• [Required work]
Copy every record exactly as it appears in the data below.
(Data to process Opens)
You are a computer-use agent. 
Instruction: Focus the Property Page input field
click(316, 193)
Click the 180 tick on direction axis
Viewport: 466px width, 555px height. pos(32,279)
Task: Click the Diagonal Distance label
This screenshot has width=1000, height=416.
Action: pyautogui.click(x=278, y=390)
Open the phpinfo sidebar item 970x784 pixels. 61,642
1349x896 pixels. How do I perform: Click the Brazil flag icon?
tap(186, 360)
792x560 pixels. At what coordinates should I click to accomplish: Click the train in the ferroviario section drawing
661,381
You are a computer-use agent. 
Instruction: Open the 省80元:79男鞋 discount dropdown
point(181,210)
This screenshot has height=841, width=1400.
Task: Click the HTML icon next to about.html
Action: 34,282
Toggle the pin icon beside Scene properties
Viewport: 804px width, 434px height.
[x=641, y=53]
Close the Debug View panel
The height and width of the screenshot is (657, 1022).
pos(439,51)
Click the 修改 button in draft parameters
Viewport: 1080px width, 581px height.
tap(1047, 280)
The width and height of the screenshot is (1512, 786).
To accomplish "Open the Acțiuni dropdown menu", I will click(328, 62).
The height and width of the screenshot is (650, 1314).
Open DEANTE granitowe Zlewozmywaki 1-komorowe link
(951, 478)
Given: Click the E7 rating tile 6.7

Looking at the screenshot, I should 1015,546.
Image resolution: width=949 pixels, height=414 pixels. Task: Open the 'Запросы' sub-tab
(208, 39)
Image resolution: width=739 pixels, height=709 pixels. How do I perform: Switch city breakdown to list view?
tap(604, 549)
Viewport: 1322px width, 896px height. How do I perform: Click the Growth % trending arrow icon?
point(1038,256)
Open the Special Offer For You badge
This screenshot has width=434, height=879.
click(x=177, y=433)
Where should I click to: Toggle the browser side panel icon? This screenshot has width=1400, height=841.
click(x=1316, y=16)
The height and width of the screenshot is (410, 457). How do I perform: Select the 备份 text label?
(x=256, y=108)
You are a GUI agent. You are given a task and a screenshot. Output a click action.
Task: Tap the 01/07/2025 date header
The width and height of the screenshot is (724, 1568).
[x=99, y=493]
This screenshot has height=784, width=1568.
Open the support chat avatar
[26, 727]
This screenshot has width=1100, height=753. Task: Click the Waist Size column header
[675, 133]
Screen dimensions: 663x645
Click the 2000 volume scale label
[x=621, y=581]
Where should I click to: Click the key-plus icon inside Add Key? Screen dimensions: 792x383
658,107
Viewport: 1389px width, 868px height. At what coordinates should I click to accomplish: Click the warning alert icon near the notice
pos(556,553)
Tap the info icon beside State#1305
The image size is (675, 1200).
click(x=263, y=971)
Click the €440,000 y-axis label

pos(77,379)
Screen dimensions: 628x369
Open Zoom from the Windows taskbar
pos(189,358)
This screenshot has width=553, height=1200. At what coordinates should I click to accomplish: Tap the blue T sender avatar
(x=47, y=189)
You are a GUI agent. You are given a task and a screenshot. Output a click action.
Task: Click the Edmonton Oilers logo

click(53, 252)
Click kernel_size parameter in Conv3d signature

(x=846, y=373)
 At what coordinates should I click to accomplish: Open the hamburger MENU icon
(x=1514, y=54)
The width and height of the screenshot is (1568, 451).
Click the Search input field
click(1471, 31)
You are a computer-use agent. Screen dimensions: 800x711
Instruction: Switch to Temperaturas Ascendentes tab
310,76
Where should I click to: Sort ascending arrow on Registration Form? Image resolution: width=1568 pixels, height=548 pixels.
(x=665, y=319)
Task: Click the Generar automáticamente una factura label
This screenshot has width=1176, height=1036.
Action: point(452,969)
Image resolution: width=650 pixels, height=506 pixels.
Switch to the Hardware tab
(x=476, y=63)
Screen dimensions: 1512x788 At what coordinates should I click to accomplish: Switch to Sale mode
(Data to process Closes)
• [Result below]
You are a computer-use agent. 
Instruction: Focus the Property Page input field
click(316, 193)
Click the 180 tick on direction axis
Viewport: 466px width, 555px height. pos(32,279)
Task: Click the Diagonal Distance label
This screenshot has width=1000, height=416.
Action: pyautogui.click(x=278, y=390)
Open the phpinfo sidebar item 970x784 pixels. 61,642
1349x896 pixels. How do I perform: Click the Brazil flag icon?
tap(186, 360)
792x560 pixels. At what coordinates should I click to accomplish: Click the train in the ferroviario section drawing
661,381
You are a computer-use agent. 
Instruction: Open the 省80元:79男鞋 discount dropdown
point(181,210)
This screenshot has height=841, width=1400.
Task: Click the HTML icon next to about.html
Action: 34,282
Toggle the pin icon beside Scene properties
Viewport: 804px width, 434px height.
[x=641, y=53]
Close the Debug View panel
The height and width of the screenshot is (657, 1022).
pos(439,51)
Click the 修改 button in draft parameters
Viewport: 1080px width, 581px height.
tap(1047, 280)
The width and height of the screenshot is (1512, 786).
To accomplish "Open the Acțiuni dropdown menu", I will click(328, 62).
The height and width of the screenshot is (650, 1314).
Open DEANTE granitowe Zlewozmywaki 1-komorowe link
(951, 478)
Given: Click the E7 rating tile 6.7

Looking at the screenshot, I should 1015,546.
Image resolution: width=949 pixels, height=414 pixels. Task: Open the 'Запросы' sub-tab
(208, 39)
Image resolution: width=739 pixels, height=709 pixels. How do I perform: Switch city breakdown to list view?
tap(604, 549)
Viewport: 1322px width, 896px height. How do I perform: Click the Growth % trending arrow icon?
point(1038,256)
Open the Special Offer For You badge
This screenshot has width=434, height=879.
click(x=177, y=433)
Where should I click to: Toggle the browser side panel icon? This screenshot has width=1400, height=841.
click(x=1316, y=16)
The height and width of the screenshot is (410, 457). How do I perform: Select the 备份 text label?
(x=256, y=108)
You are a GUI agent. You are given a task and a screenshot. Output a click action.
Task: Tap the 01/07/2025 date header
The width and height of the screenshot is (724, 1568).
[x=99, y=493]
This screenshot has height=784, width=1568.
Open the support chat avatar
[26, 727]
This screenshot has width=1100, height=753. Task: Click the Waist Size column header
[675, 133]
Screen dimensions: 663x645
Click the 2000 volume scale label
[x=621, y=581]
Where should I click to: Click the key-plus icon inside Add Key? Screen dimensions: 792x383
658,107
Viewport: 1389px width, 868px height. At what coordinates should I click to accomplish: Click the warning alert icon near the notice
pos(556,553)
Tap the info icon beside State#1305
The image size is (675, 1200).
click(x=263, y=971)
Click the €440,000 y-axis label

pos(77,379)
Screen dimensions: 628x369
Open Zoom from the Windows taskbar
pos(189,358)
This screenshot has width=553, height=1200. At what coordinates should I click to accomplish: Tap the blue T sender avatar
(x=47, y=189)
You are a GUI agent. You are given a task and a screenshot. Output a click action.
Task: Click the Edmonton Oilers logo

click(53, 252)
Click kernel_size parameter in Conv3d signature

(x=846, y=373)
 At what coordinates should I click to accomplish: Open the hamburger MENU icon
(x=1514, y=54)
The width and height of the screenshot is (1568, 451).
Click the Search input field
click(1471, 31)
You are a computer-use agent. Screen dimensions: 800x711
Instruction: Switch to Temperaturas Ascendentes tab
310,76
Where should I click to: Sort ascending arrow on Registration Form? Image resolution: width=1568 pixels, height=548 pixels.
(x=665, y=319)
Task: Click the Generar automáticamente una factura label
This screenshot has width=1176, height=1036.
Action: point(452,969)
Image resolution: width=650 pixels, height=506 pixels.
Switch to the Hardware tab
(x=476, y=63)
Screen dimensions: 1512x788 At what coordinates should I click to accomplish: Switch to Sale mode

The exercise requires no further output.